Total bilirubin or T bili, or bili, is a liver enzyme that is associated with the gall bladder. Bilirubin is a breakdown product of blood, and is metabolized into bile, which is excreted into the GI tract. Elevations can indicate liver or gall bladder disease, or other GI tract disease, as well as bleeding issues. Another liver enzyme we look at is GGT, or gamma glutamyltransferase. Elevations in this enzyme can indicate gall bladder stasis. Some medications can also cause elevations.
The main kidney values we assess are BUN, blood urea nitrogen, and creatinine. BUN is a measure of the nitrogen wastes in the blood stream. It can be elevated with dehydration, kidney disease, high protein diets, bleeding in the GI tract, or dental disease. Creatinine is a metabolite created by the body. It is almost entirely removed from the body by the kidneys, so it is a good indicator of kidney function. If it is elevated, kidney function is likely diminished.
Amylase, or amy, is a digestive enzyme that we look at. Elevations can be seen with inflammation in the pancreas or GI tract, and can be indicative of pancreatitis, vomiting, or inappetence.
Blood proteins such as globulins, glob, albumin, alb, and total proteins, TP, can help us determine look at a number of body functions. Proteins are ingested via the diet, metabolized by the liver, and can be lost through the kidneys or liver. Proteins are used to do a number of important functions in the body, such as carrying electrolytes, binding immune metabolites, and building tissues. Elevations can indicate dehydration or illness, while decreased levels can indicate protein losing diseases, bleeding or trauma, or inappropriate nutrient absorption.

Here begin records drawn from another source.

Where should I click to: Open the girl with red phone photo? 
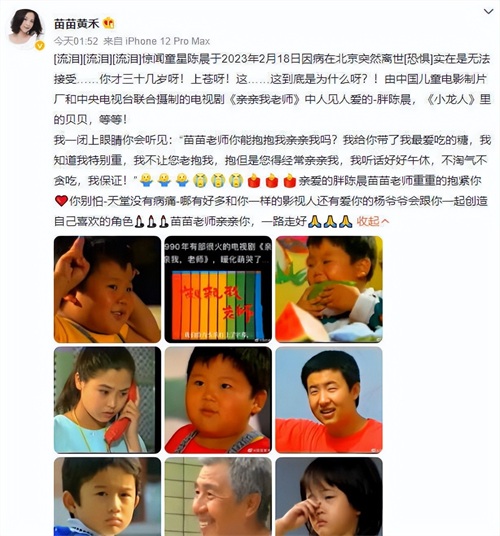coord(107,400)
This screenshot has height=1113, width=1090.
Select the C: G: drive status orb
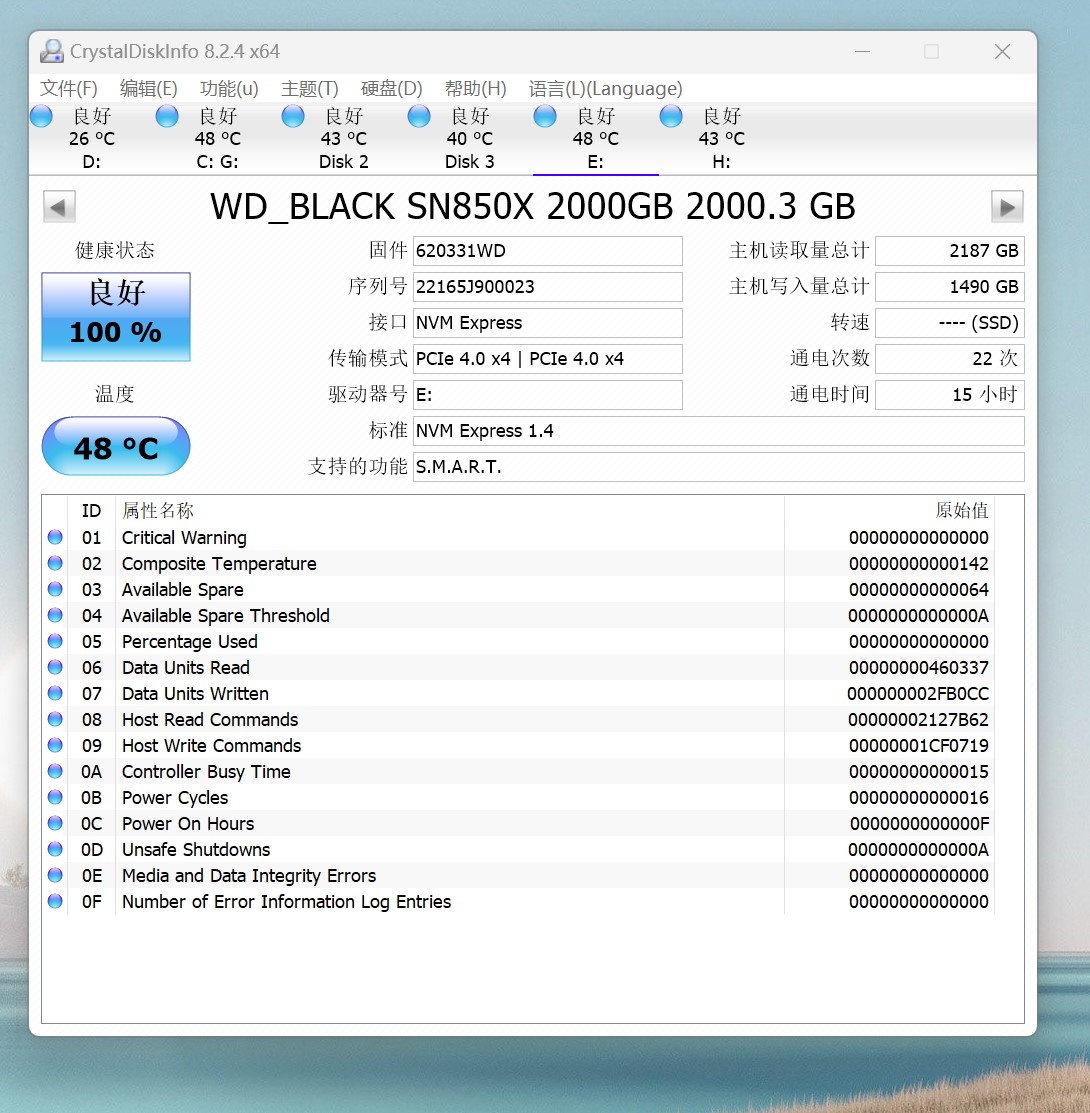click(167, 117)
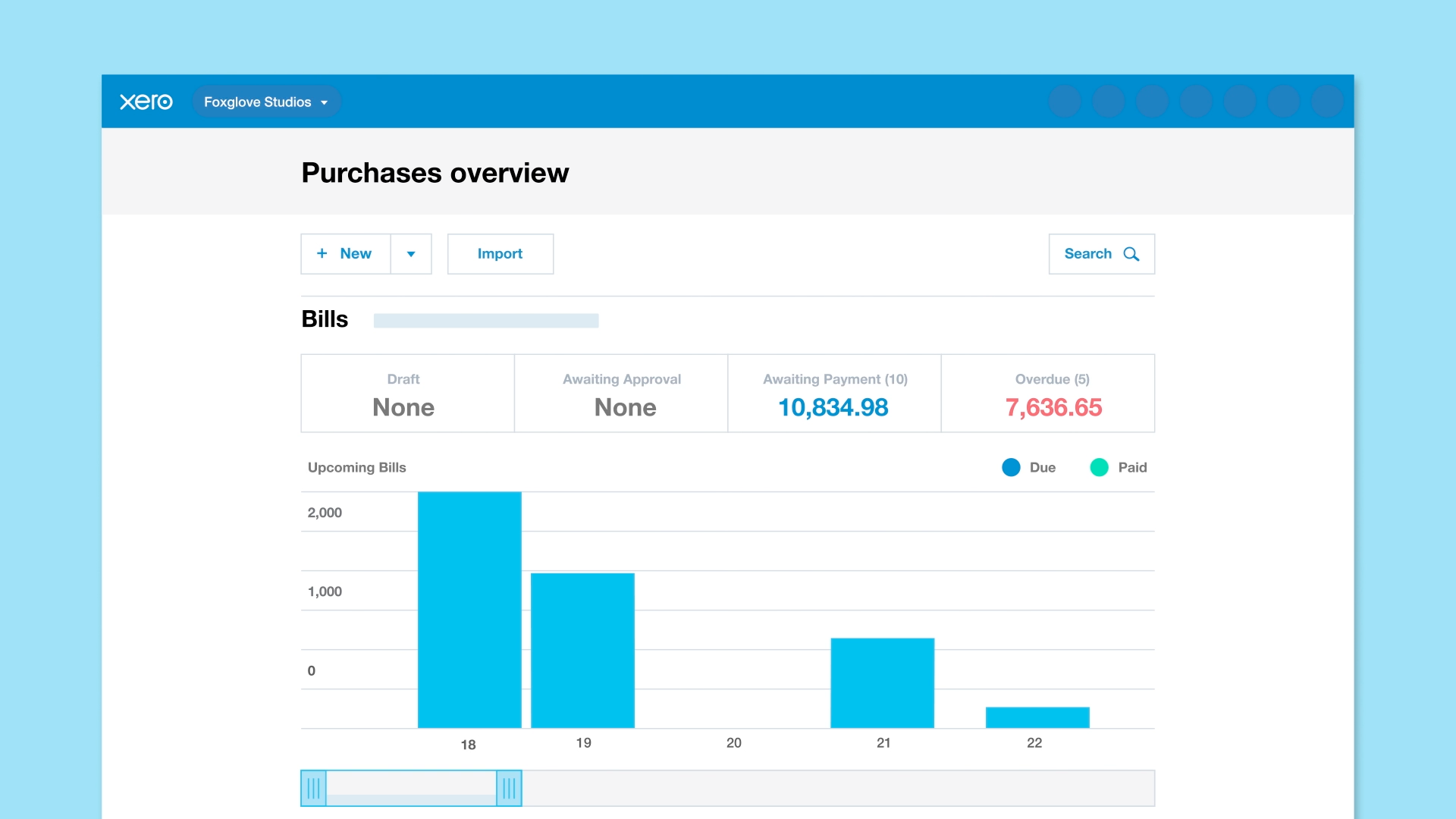Select the Awaiting Payment (10) tab
Image resolution: width=1456 pixels, height=819 pixels.
tap(834, 394)
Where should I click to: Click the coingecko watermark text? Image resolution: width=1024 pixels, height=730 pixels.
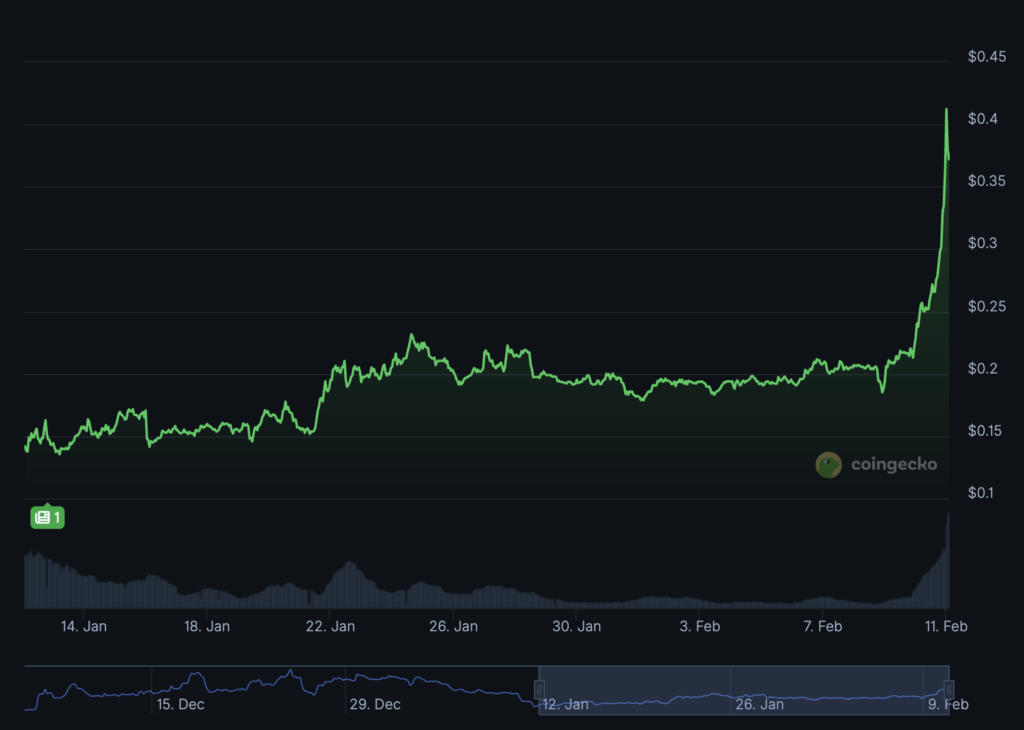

Blood sugar or blood glucose is a measure of the the sugar in the blood stream. Sugar is used as the energy/fuel for the body. Hypoglycemia, or a blood sugar that is too low can lead to signs of confusion and muscle weakness and incoordination. Elevated blood sugars can be seen as a stress response, but can also indicate diabetes-the body’s inability to use the sugars as fuel, which leads to weight loss, increased appetite, and often increased thirst and urination as the kidneys flush the excess sugar out.
Lastly, there are a number of electrolytes we can look at. Potassium, K, and Phosphorus, Phos, are both electrolytes involved with kidney function. Potassium, when looked at with Sodium, Na, can also indicate issues with metabolism such as Addison’s disease. Calcium, Ca, can be elevated with diseases of the bone, or certain types of cancer. These electrolytes can also be altered with bone growth, vomiting, diarrhea, or other metabolic issues.
As you can tell, abbreviations are very useful when talking about the items on a chemistry profile! Overall, the chemistry profile gives us a good idea what is going on in the body. Yearly to semi-annual monitoring of this along with a CBC to look at red and white blood cells can help us recognize diseases early which can lead to faster treatment, better outcomes, and longer lives. Next month we will discuss a few of the other additional tests we may use or recommend.